5.4.1 Creating a secret key file for SSL communication
By using the keygen command, create a secret key file for SSL communication. The following subsections describe the keygen command format and operands.
- Organization of this subsection
(1) File path
installation-folder#\uCPSB\httpsd\sbin\keygen
#: In Linux, change installation-folder to /opt/jp1dh/server.
(2) Format
keygen -rand file-name [-des|-des3] -out key-file [-bits {1024|2048|4096}]
(3) Operands
-
-rand file-name
Specify any file used for generating a random number. For a file used for generating a random number, specify a sufficiently large and appropriate file. You can specify only one file name. You cannot specify multiple file names.
An example of file specification is as follows:
installation-folder#\misc\digikatsuwide\digikatsuwide\WEB-INF\digikatsuwide.xml
#: In Linux, change installation-folder to /opt/jp1dh/server.
-
[-des|-des3]
To encrypt a secret key, specify the encryption type. If this operand is specified, a password is requested when a secret key is created. A password must be no more than 64 characters long.
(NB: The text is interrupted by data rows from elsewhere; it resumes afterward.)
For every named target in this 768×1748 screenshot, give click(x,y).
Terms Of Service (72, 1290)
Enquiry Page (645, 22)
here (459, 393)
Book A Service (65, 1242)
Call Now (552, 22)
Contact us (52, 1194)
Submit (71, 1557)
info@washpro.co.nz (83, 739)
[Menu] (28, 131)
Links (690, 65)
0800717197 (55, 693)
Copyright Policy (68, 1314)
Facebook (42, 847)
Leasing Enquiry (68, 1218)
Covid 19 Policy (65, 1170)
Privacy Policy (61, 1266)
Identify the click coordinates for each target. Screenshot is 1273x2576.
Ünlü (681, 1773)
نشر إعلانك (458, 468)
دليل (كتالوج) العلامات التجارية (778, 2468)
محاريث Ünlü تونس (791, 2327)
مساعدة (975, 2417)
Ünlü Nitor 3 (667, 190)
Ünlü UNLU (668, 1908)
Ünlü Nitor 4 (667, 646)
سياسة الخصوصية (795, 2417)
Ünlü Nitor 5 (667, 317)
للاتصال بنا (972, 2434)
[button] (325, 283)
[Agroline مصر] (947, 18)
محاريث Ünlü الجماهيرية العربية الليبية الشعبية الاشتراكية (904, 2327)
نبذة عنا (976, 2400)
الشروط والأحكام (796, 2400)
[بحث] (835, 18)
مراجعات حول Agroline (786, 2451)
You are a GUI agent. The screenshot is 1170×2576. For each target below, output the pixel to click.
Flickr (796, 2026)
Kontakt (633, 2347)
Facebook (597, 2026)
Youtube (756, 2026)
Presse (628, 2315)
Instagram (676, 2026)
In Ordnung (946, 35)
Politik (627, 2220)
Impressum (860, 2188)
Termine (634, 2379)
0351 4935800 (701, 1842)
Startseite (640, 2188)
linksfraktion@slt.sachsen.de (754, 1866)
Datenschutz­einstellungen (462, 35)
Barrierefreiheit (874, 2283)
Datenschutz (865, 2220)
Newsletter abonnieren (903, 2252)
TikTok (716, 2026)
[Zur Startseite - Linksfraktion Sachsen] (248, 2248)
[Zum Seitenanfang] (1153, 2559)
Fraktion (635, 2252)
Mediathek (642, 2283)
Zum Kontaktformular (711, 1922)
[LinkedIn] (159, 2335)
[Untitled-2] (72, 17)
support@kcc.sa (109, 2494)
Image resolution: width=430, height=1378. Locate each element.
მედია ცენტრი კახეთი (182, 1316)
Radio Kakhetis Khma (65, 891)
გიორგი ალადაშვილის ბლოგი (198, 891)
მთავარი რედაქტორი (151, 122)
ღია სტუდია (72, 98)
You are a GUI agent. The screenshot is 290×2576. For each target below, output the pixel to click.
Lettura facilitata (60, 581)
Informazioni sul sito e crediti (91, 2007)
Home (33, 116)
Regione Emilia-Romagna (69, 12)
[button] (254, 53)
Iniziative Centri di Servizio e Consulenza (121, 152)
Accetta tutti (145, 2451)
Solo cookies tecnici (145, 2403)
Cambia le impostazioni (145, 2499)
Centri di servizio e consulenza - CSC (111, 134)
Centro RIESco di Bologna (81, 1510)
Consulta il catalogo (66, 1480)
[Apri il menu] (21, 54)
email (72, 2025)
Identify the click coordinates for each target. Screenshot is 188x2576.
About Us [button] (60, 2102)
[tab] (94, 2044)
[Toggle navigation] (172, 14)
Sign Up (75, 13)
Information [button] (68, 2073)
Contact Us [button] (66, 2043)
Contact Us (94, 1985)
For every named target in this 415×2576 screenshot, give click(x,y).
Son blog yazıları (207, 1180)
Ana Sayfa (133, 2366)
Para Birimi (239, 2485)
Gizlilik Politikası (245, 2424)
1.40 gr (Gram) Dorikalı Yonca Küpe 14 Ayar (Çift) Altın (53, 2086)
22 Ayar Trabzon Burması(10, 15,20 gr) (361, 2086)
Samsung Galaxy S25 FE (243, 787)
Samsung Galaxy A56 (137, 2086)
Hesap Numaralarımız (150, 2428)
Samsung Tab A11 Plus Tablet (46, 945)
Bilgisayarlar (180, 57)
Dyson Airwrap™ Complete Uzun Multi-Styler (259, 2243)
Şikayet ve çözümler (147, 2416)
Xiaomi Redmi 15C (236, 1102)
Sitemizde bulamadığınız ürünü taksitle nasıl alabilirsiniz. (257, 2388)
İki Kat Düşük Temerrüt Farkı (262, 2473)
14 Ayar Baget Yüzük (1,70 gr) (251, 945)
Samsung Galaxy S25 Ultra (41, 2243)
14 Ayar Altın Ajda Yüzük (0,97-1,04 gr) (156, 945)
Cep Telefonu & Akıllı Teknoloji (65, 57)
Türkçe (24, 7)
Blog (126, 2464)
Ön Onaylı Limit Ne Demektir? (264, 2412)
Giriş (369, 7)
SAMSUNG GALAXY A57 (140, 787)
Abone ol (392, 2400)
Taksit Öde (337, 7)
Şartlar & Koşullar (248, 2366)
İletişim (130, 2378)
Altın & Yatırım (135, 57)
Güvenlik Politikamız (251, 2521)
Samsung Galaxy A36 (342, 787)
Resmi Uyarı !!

A password is also requested when a certificate signing request (CSR) is created (described later) and when the reverse proxy server starts.
When -des is specified, DES (Data Encryption Standard) is selected for the encryption type.
When -des3 is specified, Triple DES is selected. This encryption type has nothing to do with the encryption type for SSL communication between the reverse proxy server and a Web browser.
Note that if you specify this operand, you need to create a password file. For details about how to create a password file, see 5.4.2 Creating a password file.
-
-out key-file
Specify the file to which a secret key is output.
-
[-bits {1024|2048|4096}]
Specify the bit length of a secret key to be created. If you omit this operand, the underlined value is used.